## [Goal of the exercise]
Reproduce the items below word for word, starting at the line that contains "Click the chevron in Currency field" and ending at the line that contains "coord(742,89)". Omit the pictures.

## [Supplied material]
----------

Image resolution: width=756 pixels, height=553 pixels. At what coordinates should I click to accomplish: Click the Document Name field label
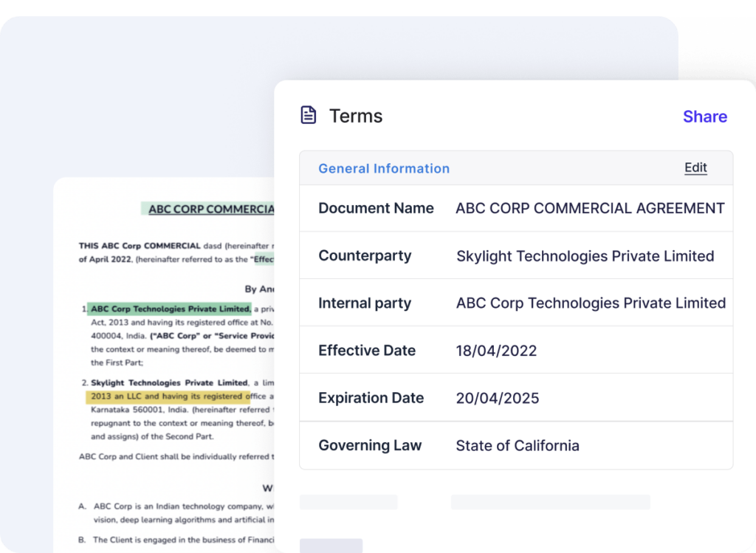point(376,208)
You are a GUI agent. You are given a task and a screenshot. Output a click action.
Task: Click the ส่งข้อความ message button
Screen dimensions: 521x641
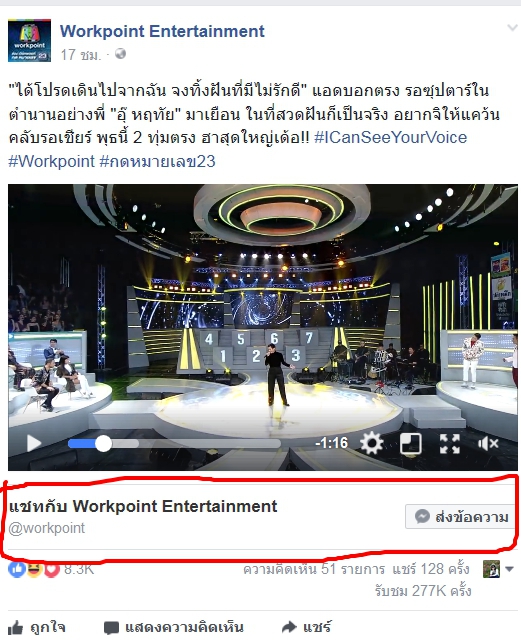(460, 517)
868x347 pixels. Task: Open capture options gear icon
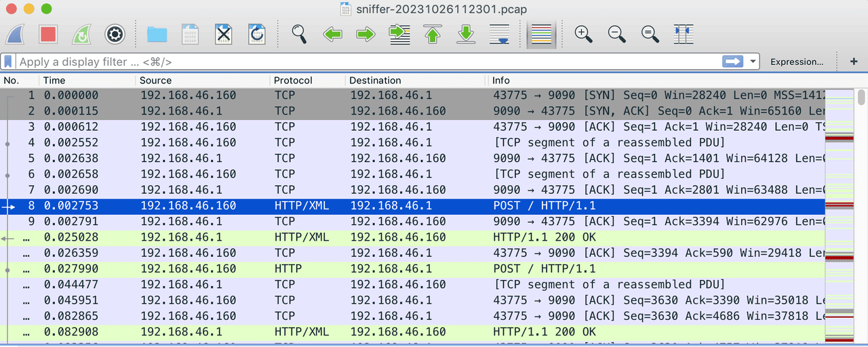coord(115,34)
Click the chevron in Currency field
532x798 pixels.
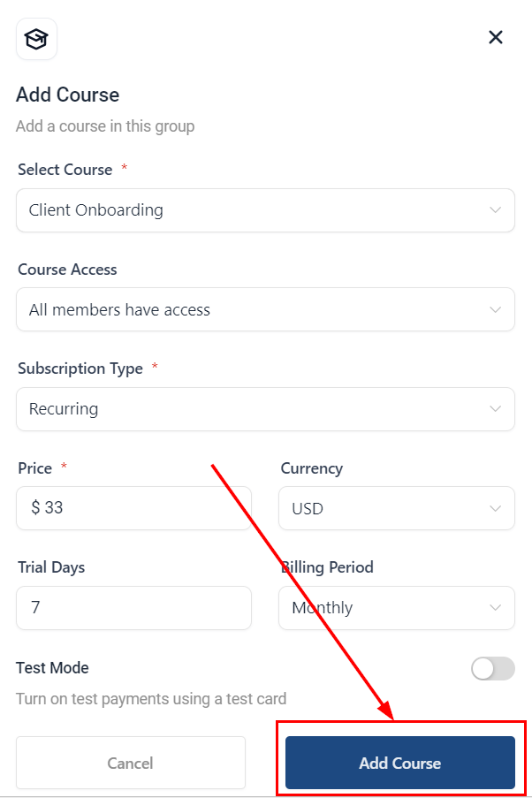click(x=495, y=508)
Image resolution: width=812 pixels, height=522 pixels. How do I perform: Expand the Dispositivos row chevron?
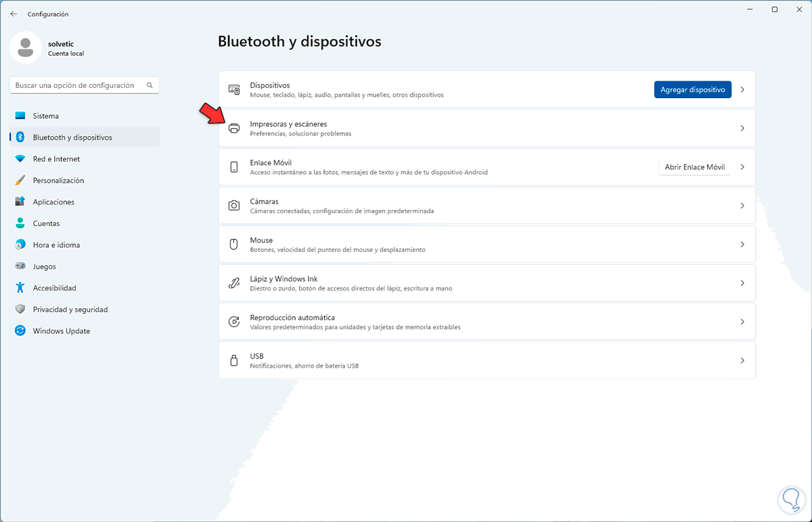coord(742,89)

----------

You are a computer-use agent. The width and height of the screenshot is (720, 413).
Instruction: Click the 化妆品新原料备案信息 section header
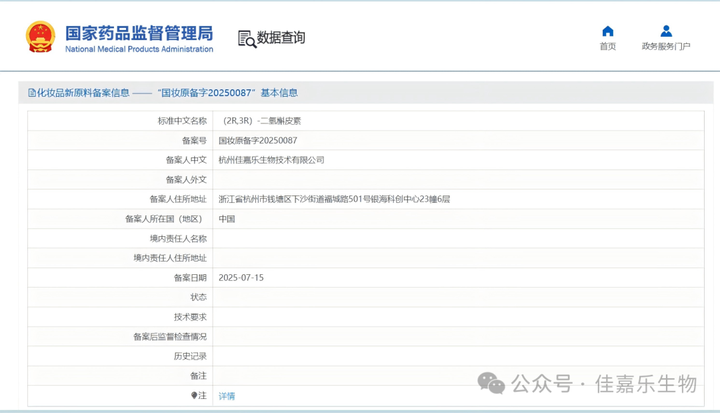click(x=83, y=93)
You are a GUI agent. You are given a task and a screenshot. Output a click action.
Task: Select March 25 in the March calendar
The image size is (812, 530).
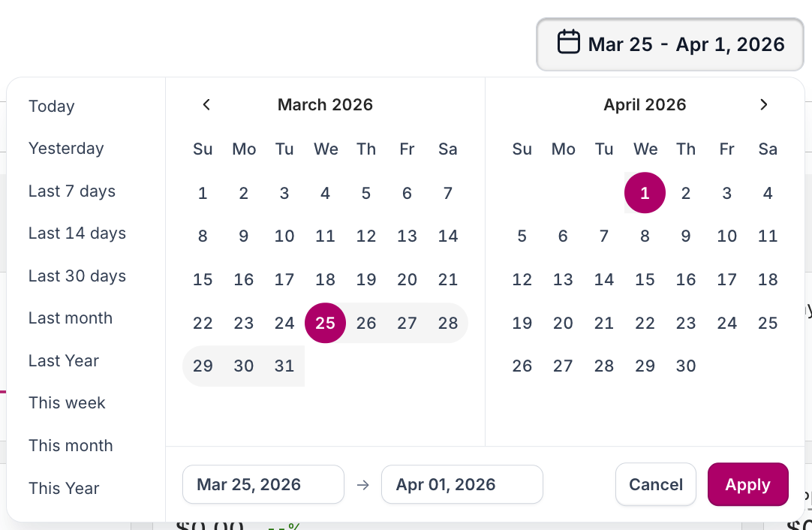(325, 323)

----------

## [The output]
Click the chevron in Currency field
532x798 pixels.
click(x=495, y=508)
Image resolution: width=812 pixels, height=522 pixels. How do I perform: Expand the Dispositivos row chevron?
coord(742,89)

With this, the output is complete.